Sonra “Kadıköy den çıkış yok" sloganını "Gelen-giden puan alır” şekline dönüştürüyorsun.
Neden mi böyle oluyor? Açıklayalım.
Böyle bir takım kuruyorsan başına ‘Stajyer bir teknik direktör’ atayamazsın.
Kimdir Erol Bulut?
Fenerbahçe’de oynamış, şampiyonluk görmüş bir futbolcu. Ancak Fenerbahçe’de oynayan iyi teknik direktör olur diye bir kural yok. Olsaydı Lefter Türkiye’nin en iyi teknik direktörü olurdu.
Malatya’da yarım devre çalışmış Sergen’den kalan mirasla Alanyaspor’u devralmış, Fenerbahçe, Galatasaray ve Beşiktaş’ın olmadığı ligde beşinci olabilmiş.

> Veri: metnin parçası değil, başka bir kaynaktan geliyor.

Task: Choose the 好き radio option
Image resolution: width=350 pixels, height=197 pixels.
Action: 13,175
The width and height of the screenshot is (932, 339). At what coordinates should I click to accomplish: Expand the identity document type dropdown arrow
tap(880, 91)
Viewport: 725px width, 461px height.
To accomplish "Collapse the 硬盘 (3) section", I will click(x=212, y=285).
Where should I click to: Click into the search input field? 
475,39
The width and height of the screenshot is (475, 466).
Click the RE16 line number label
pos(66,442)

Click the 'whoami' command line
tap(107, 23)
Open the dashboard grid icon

Yani daha stajyer teknik direktör.
Süper Lig’de zaten ‘Mehter Takımı’ gibi gidiyoruz. Kupada ne kadar zamandır ‘Yenmeyeni dövüyorlar’ diye adlandırılan Medipol Başakşehir’e eleniyorsun.
Eyyy Erol Bulut…
Öncelikle tek ayaklı maçlarda sahaya önce en güçlü takımla çıkacaksın. Maçı kapacaksın, sonra görmek istediklerinle devam edeceksin. Hem de artık bu konuda beş hakkın var.
Bunu da bilmiyor ve hesap edemiyorsan, o zaman Fenerbahçe futbol takımının başında ne işin var?